今日は短期バイトで、とあるスーパーに試食販売の仕事でやってきた。


焼肉のタレの試食販売だけど、なかなか足を止めてもらえないなぁ。



チラッと少し向こうで同じように試食販売をしている女の子を見る。
なんかよくわからないけど…朝の出勤の時から扱いが全然違うんだよなぁ。
わたしにはテキトーなのに、あの子には荷物置く場所や休憩のことまで全部丁寧に説明してて…

はぁー…
なんか、大人の嫌なとこ見た感じがする。



「これ、美味しいのかしら?」

「あっ!はい!新しく出たタレなんです」

プレートで焼いていたお肉をタレの入った紙皿に入れて渡す。



「あらっ本当ね♪1ついただこうかしら」


ぱぁぁぁ

嬉し過ぎてわたしの周りにお花が咲いたに違いない。


女性が買っていってくれた。


また少しして

「お姉さん、それ食べてみたーい」

女子高生やおじさんなど色んな人が足を止めてくれるようになり、気づけば退勤の18時になっていた。


結構売れた。
嬉しい!!!

売った個数をメモして、スーパーを後にする。



今日のスーパーは地元から急行で40分の距離の場所だったから疲れた。。

ラッキーなことに座れた電車。


うと・・・
気づけば眠ってしまっていた。




「ー…駅、終点です」


ん……??
なんか聞こえる。。

でもまだ起きたくない。
なんだろう、なんだかすごく温かくてホッとする。
心地いい。



「ー…駅、終点です」

今度はハッキリと聞こえた終点の言葉。


終点!!??

一気に目が覚める。


しまった…
わたし、寝過ごした。


「やっと起きた」


あれ?
わたし、この声知ってる。

チラッと左隣を見る。



「狩谷くん…!」


なんで狩谷くんがいるの!?


「おはよ、先輩」

そ、そんな破壊力が凄まじい笑顔で言われましても…!


あれ?
さっき寝心地がよかったのは、隣に狩谷くんがいてもたれさせてくれてたから!?


「いつから隣に…?」

「んー、わかんないけどぼくが座ったらすでに先輩は寝てました」


そうなんだ、、、

「起こしてくれればよかったのに」

「だって先輩、ヨダレ垂らして幸せそうに寝てたから」

「えっ!!!」


ヨダレ!?
わたしは急いで口元を隠す。


「あはは。
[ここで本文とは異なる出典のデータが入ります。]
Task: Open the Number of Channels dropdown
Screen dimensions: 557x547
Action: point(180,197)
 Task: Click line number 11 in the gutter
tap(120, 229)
ヨダレは嘘です」


あのキスがなかったかのように、普通に話して普通に接してくる狩谷くん。


わたしが気にし過ぎなの?

「寝過ごしちゃってごめんね」


狩谷くんにとってはなんでもなかったんだ、きっと。


「先輩といれたからラッキーです。ありがとうございます」


もう…
なんでそんなこと言うの?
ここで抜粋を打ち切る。